**Entries taken from a collection**.
■ ■ ■

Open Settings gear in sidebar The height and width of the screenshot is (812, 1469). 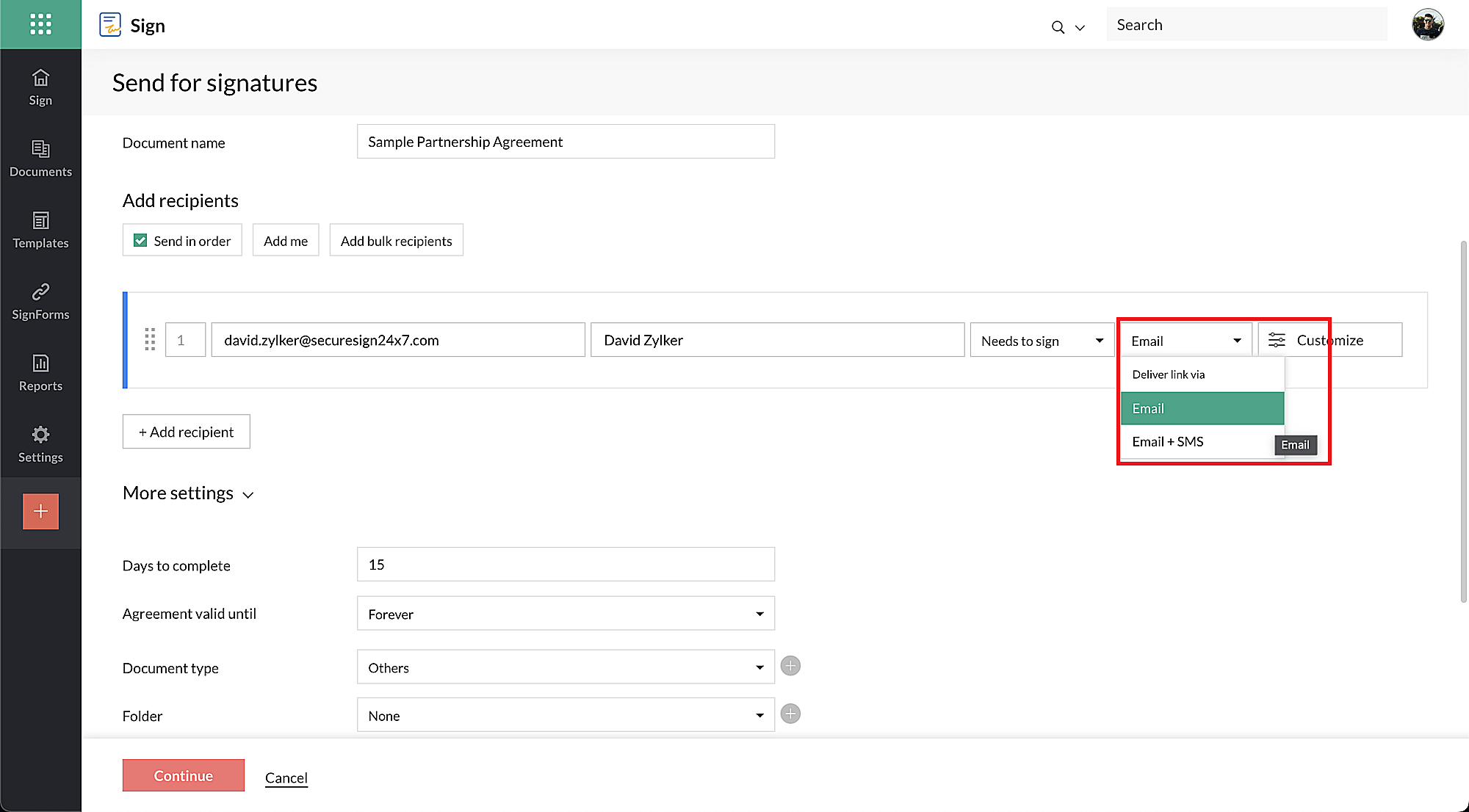point(40,444)
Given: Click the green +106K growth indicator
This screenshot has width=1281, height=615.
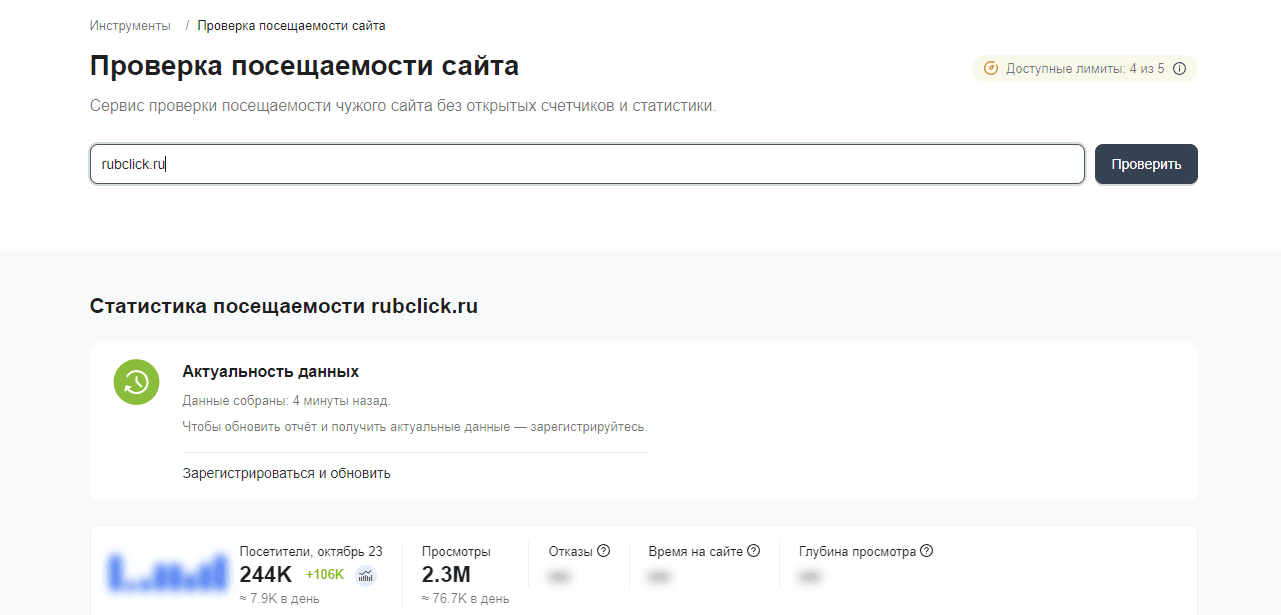Looking at the screenshot, I should [x=327, y=575].
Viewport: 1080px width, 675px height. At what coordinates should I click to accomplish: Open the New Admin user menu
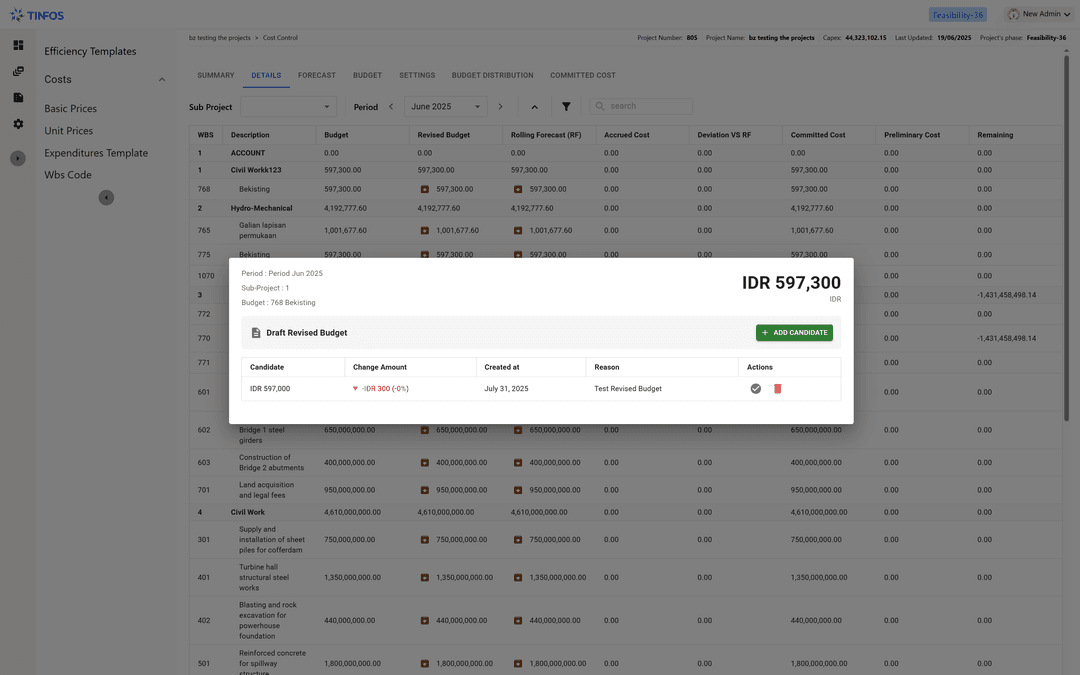coord(1038,14)
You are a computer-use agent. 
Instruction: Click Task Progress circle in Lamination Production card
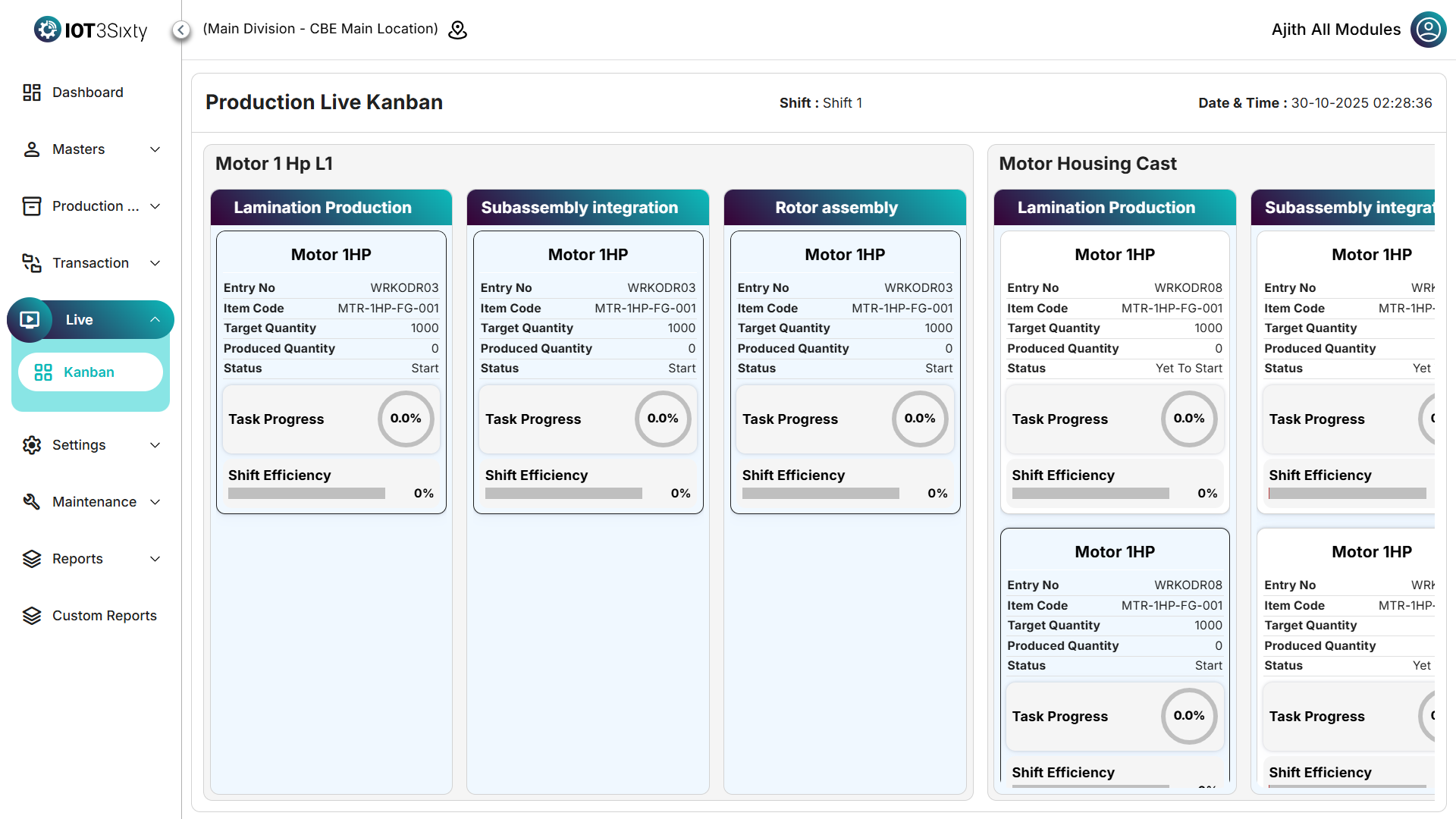click(x=406, y=419)
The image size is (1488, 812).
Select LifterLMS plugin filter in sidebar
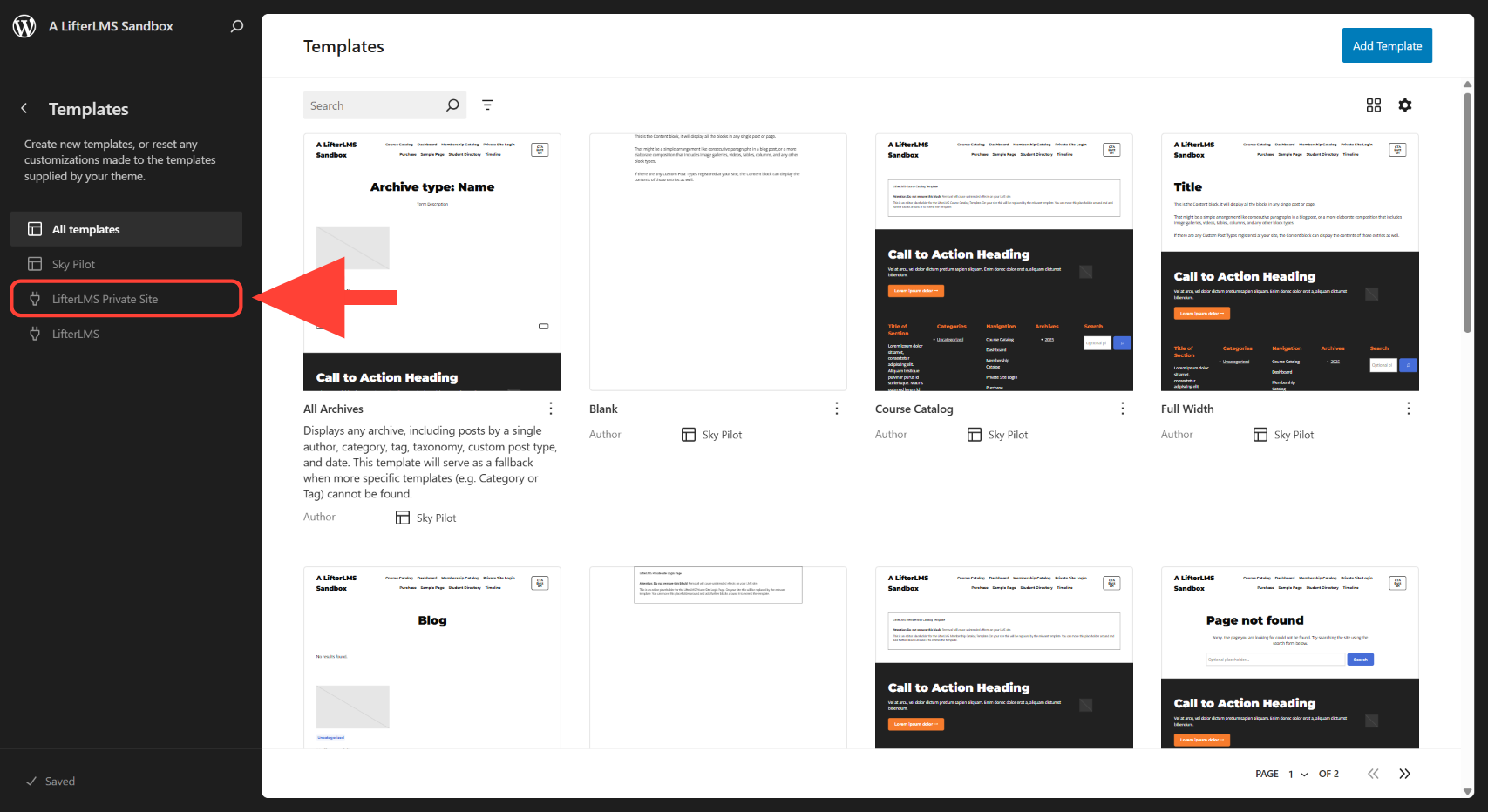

■ ■ ■

**AIM OF THE TASK**. Turn the listing into a Markdown table with the columns Row and Line, starting at the line that contains "The image size is (1488, 812)." and continuing through the end of the listing. Skip blank lines and leave out the pictures.

**THE SOLUTION**.
| Row | Line |
|---|---|
| 1 | The image size is (1488, 812). |
| 2 | Select LifterLMS plugin filter in sidebar |